Allerdings ist es der Beklagten aufgrund der Pflicht zur engen Zusammenarbeit (§ 86 SGB X) versagt, auf der im Bescheid vom 19.05.2003 getroffenen Entscheidung zum Rentenbeginn zu beharren, da diese offensichtlich fehlerhaft ist und sich dies zum Nachteil der Klägerin auswirkt. Denn hat der Rentenversicherungsträger den Rentenbeginn offensichtlich fehlerhaft ermittelt und wirkt sich dieser zum Nachteil der Krankenkasse aus, hat der Rentenversicherungsträger im Erstattungsstreit seine Fehlentscheidung zu korrigieren. Der Krankenkasse erwächst dann hieraus ein Erstattungsanspruch gegenüber dem Rentenversicherungsträger. Diese Voraussetzungen sind nach Überzeugung der Kammer vorliegend erfüllt. Denn die von der Beklagten getroffene Entscheidung widerspricht objektiv unter Berücksichtigung der verfügbaren Entscheidungsgrundlagen dem materiellen Recht deutlich. Davon, dass der Leistungsfall der vollen Erwerbsminderung bereits im August 2002 eingetreten ist mit dem Beginn der Arbeitsunfähigkeit, geht auch die Beklagte aus. Dementsprechend hätte auch ein Anspruch auf Rente wegen voller Erwerbsminderung auf Zeit vom 01.03.2003 bis 28.02.2006 alternativ bestanden. Ferner ist offensichtlich auch die Beklagte der Auffassung, dass der Rehabilitationsantrag vom 19.11.2002 grundsätzlich nach § 116 SGB VI in einen Rentenantrag umzudeuten gewesen wäre. So hat die Beklagte mit Schreiben vom 07.05.2003 bei dem Beigeladenen angefragt, ob er unter Umständen wünsche, dass der Rehaantrag als Rentenantrag gelte und hat ihm verschiedene Rentenbeginne und Rentenmöglichkeiten aufgezeigt. Streitig ist insoweit vorliegend allein, ob das Dispositionsrecht des Beigeladenen eingeschränkt gewesen ist oder nicht. Die Klägerin hat den Beigeladenen mit Schreiben vom 19.11.2002 in seiner Dispositionsbefugnis eingeschränkt, wovon auch die Beklagte grundsätzlich ausgegangen ist (vgl. auch Schriftsatz im Klageverfahren vom 07.07.2005). Dass dieser Bescheid nicht mit einer Rechtsmittelbelehrung versehen war, ist im Ergebnis nicht von Bedeutung, da die Jahresfrist des § 66 Abs. 2 des Sozialgerichtsgesetzes (SGG) bereits Anfang 2004 abgelaufen ist. Der Bescheid vom 19.11.2002 ist mithin bestandskräftig geworden.

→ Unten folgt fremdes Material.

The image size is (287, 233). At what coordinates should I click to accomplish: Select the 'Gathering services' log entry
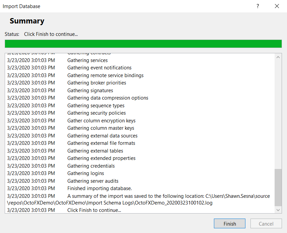click(x=87, y=60)
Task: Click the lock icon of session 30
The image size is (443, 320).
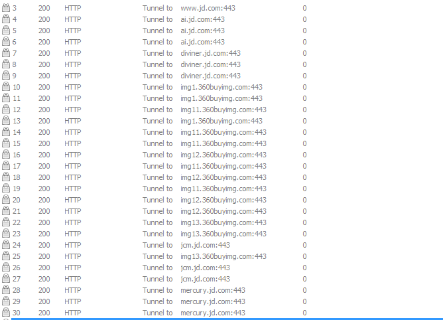Action: click(x=6, y=313)
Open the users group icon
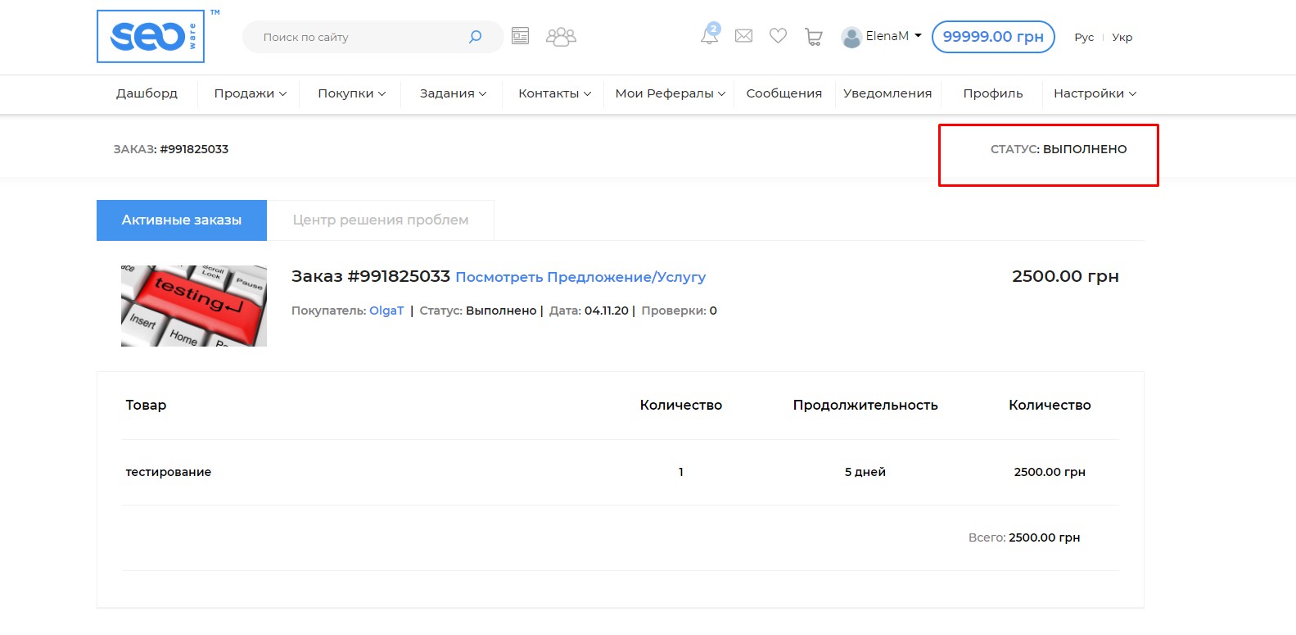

Nach Auffassung der Kammer war es offensichtlich fehlerhaft, dass die Beklagte diesen Bescheid und damit die Einschränkung des Gestaltungsrechts des Beigeladenen nicht beachtet hat, obwohl ihr die Klägerin im Rentenverfahren bereits unter dem 14.04.2003 mitgeteilt hatte, dass das Gestaltungsrecht des Beigeladenen seit dem 19.11.2002 eingeschränkt sei. Entgegen der Auffassung der Beklagten ist eine nachgeschobene Aufforderung der Krankenkasse zur Stellung eines Rehabilitationsantrages zulässig (vgl. BSG, Urteil vom 09.08.1995, Az. B 13 RJ 43/94). Dem Sinn und Zweck des § 51 Abs. 1 Satz 1 SGB V entspricht es, wenn die Krankenkasse den Versicherten unter Hinweis auf die Rechtsfolgen des § 51 Abs. 3 SGB V auffordert, einen Antrag ohne ihre Zustimmung nicht zurückzunehmen oder zu beschränken. Mit dem Bescheid vom 19.11.2002 hatte die Klägerin dem Beigeladenen deutlich zu erkennen gegeben, dass dieser über den Rehaantrag nicht mehr ohne Folgen für den Krankengeldanspruch frei verfügen könne. Damit wird den Interessen aller Beteiligten im Rahmen der gesetzgeberischen Konzeption hinreichend Rechnung getragen (vgl. hierzu Urteil des LSG NRW vom 09.01.2004, Az.: L 4 RA 57/02).

Entgegen der Auffassung der Beklagten konnte die Kammer nicht erkennen, weshalb dem Urteil des LSG NRW vom 09.01.2004 sowie den Urteilen des Bundessozialgerichts vom 09.08.1995 und 01.09.1999 nicht gefolgt werden sollte. Alle drei Urteile haben sich mit der Frage des Nachschiebens einer Aufforderung nach § 51 Abs. 1 SGB V befasst und dazu eindeutig Stellung bezogen. Dass in den entscheidenden Fällen diese Frage nicht entscheidungserhebllich gewesen ist, ändert nichts an den grundsätzlichen Ausführungen in den oben genannten Urteilen.

Die Berufung ist gemäß § 144 Abs. 1 Nr. 2 i.V.m. § 144 Abs. 2 SGG nicht zuzulassen.

Die Kostenentscheidung beruht auf den §§ 183, 193 SGG.